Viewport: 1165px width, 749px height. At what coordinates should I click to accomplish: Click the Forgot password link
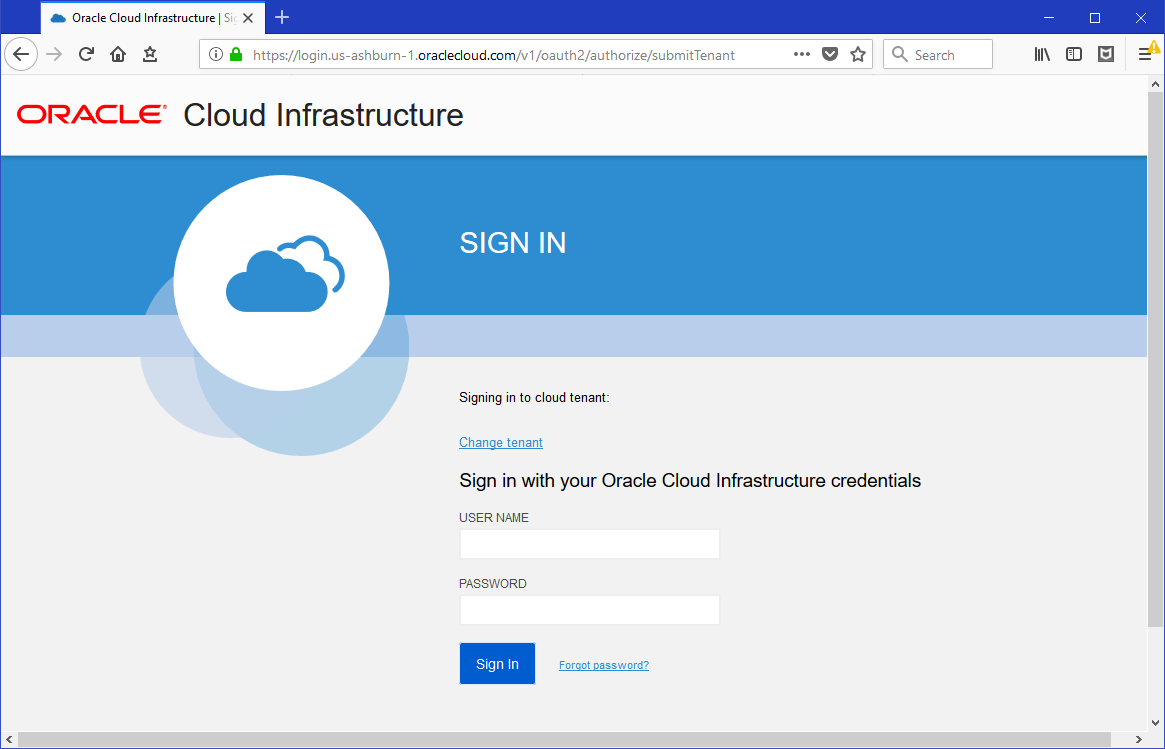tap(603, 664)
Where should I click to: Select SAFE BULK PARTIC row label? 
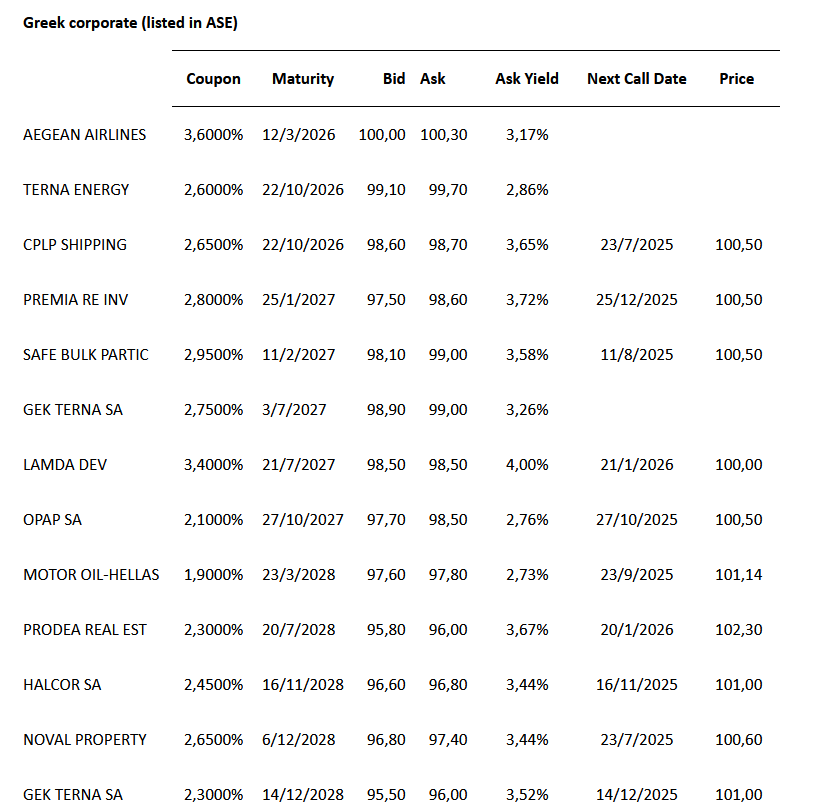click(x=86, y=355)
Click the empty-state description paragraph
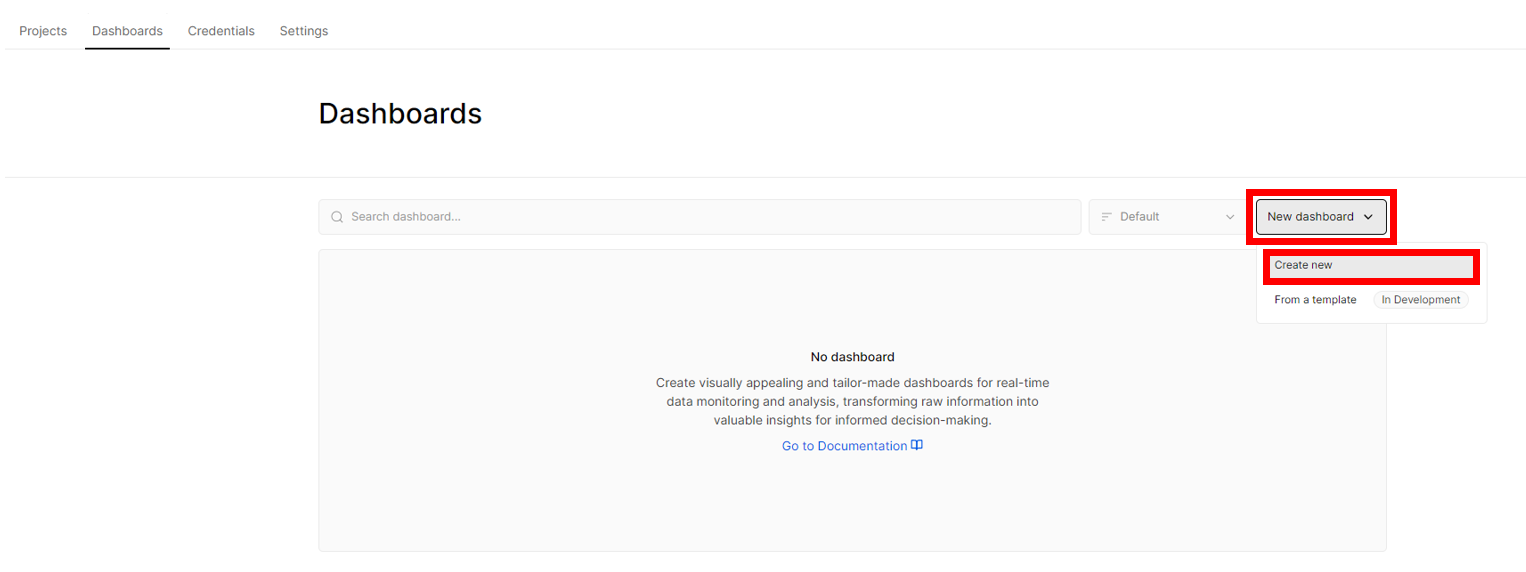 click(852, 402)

---

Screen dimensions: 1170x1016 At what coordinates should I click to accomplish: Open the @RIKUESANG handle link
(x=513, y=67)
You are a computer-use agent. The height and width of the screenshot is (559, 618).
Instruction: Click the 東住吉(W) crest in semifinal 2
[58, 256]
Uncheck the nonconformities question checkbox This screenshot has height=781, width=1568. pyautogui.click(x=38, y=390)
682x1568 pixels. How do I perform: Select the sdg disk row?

==

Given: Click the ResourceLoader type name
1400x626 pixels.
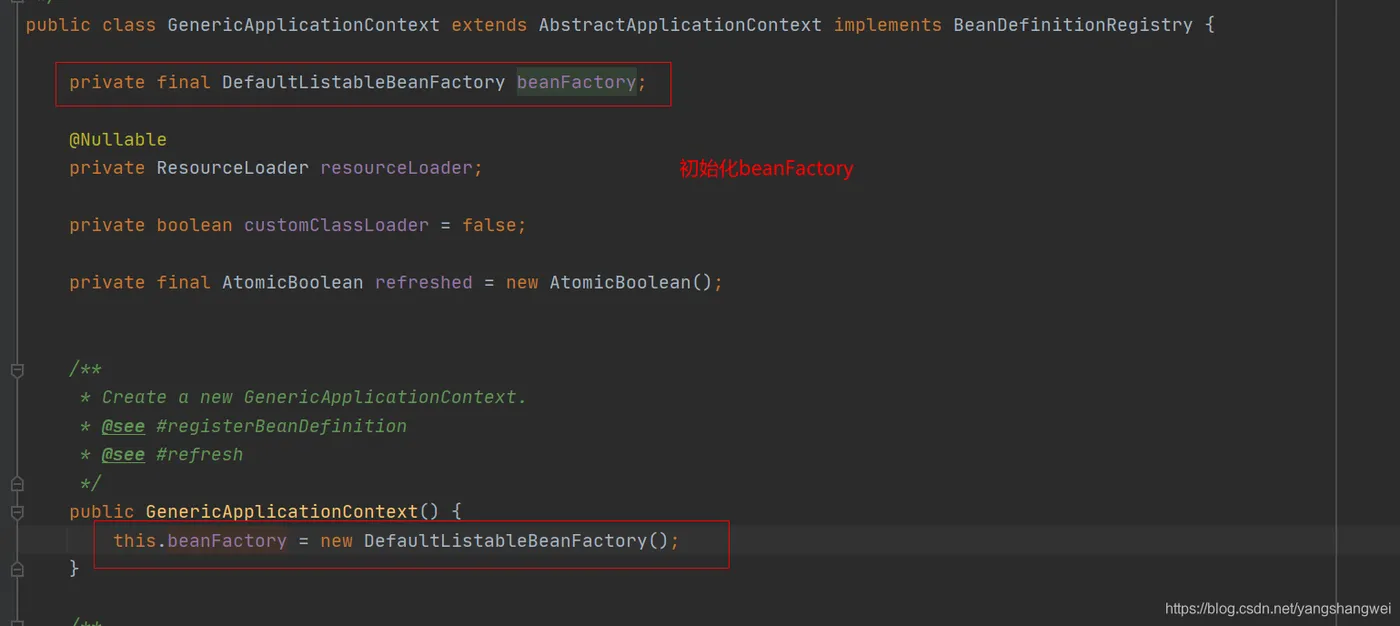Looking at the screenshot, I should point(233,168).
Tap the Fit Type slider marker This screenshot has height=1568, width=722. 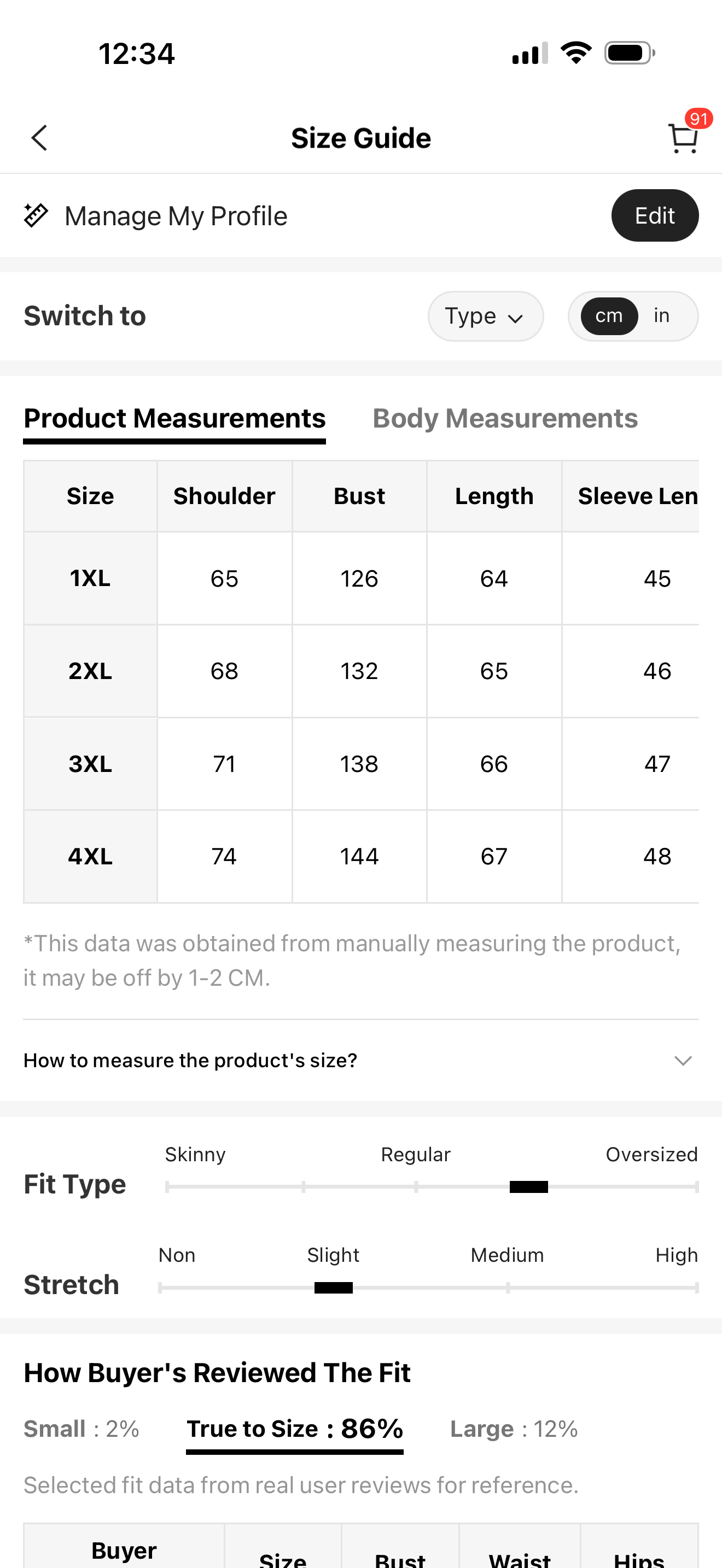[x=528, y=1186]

**EXERCISE PROMPT**: Give back, unchanged, the run of lines in the listing above that begins at the line containing "You are a computer-use" and ends at the line containing "682x1568 pixels. How", both included.

**FINISHED EXERCISE**:
You are a computer-use agent. The height and width of the screenshot is (559, 618).
Instruction: Click the 東住吉(W) crest in semifinal 2
[58, 256]
Uncheck the nonconformities question checkbox This screenshot has height=781, width=1568. pyautogui.click(x=38, y=390)
682x1568 pixels. How do I perform: Select the sdg disk row?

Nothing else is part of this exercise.